2. Bisher hat das auch niemanden gestört
Ein Großteil der Artikel, die sich für ein Recht auf Beschneidung aussprachen, fing mit einem Satz an wie “Bis vor ein paar Monaten hat sich niemand…” Das ist natürlich ein besonders praktisches Argument, denn damit kann man wirklich jede Änderung im Keim ersticken – irgendwann ist ja immer das erste Mal, dass jemand einen Zustand kritisiert. Das Bewusstsein für Probleme ändert sich im Laufe der Zeit und irgendwann erkennt jemand “Hey, das ist so aber nicht in Ordnung”. Ja, vielleicht hätten wir es schon früher ändern sollen. Aber besser spät als nie.
3. Das hat sich historisch so entwickelt
In anderem Kontext kennt man das als den naturalistischen Fehlschluss: Weil etwas sich historisch/natürlich so entwickelt hat, ist es auch gut. Deswegen gehören Frauen in die Küche (war schon immer so, ist auch natürlich, weil Frauen sich nun mal um Kinder kümmern, sieht man auch im Tierreich), und deswegen muss die Sprache auch so bleiben wie sie ist.
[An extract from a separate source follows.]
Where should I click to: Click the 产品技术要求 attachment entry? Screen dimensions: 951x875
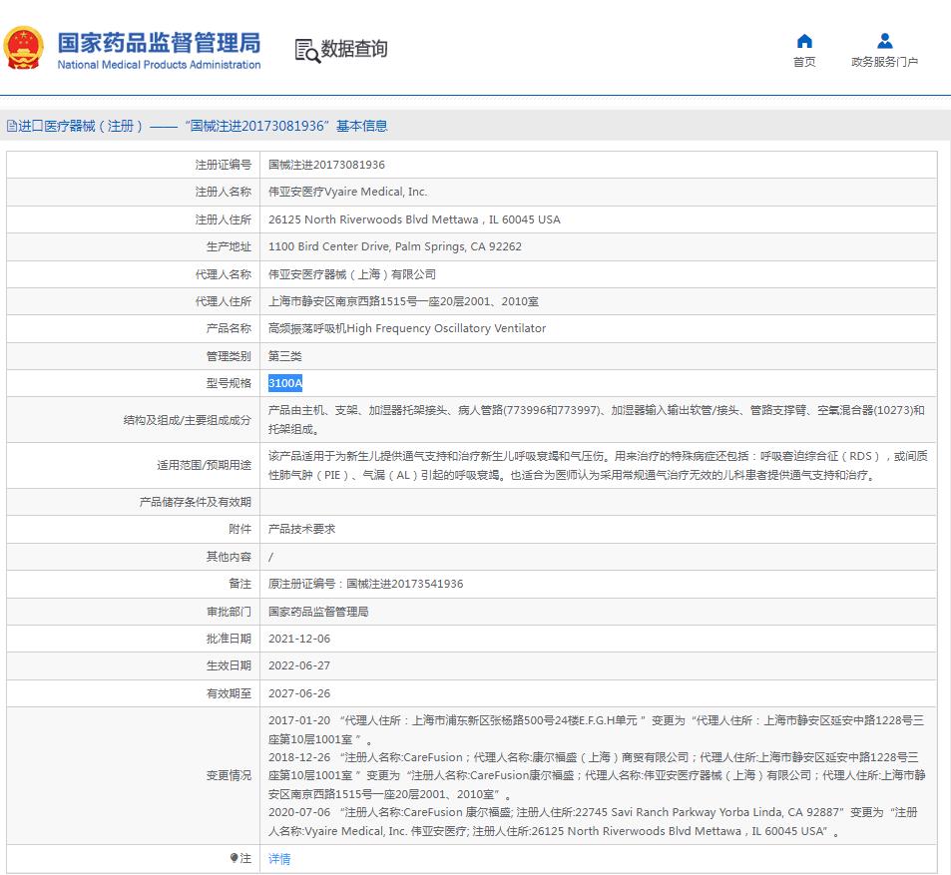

Religiöse Traditionen sind aus dem gleichen Grund zu schützen, dafür sind’s ja Traditionen.
Den Grundsatz “Das war schon immer so” gibt es übrigens auch in der Formulierung “Wo kämen wir denn da hin”, “Das haben wir ja noch nie gemacht” und “Da könnte ja jeder kommen” – gern auch mal alle hintereinander (habe ich schon erlebt).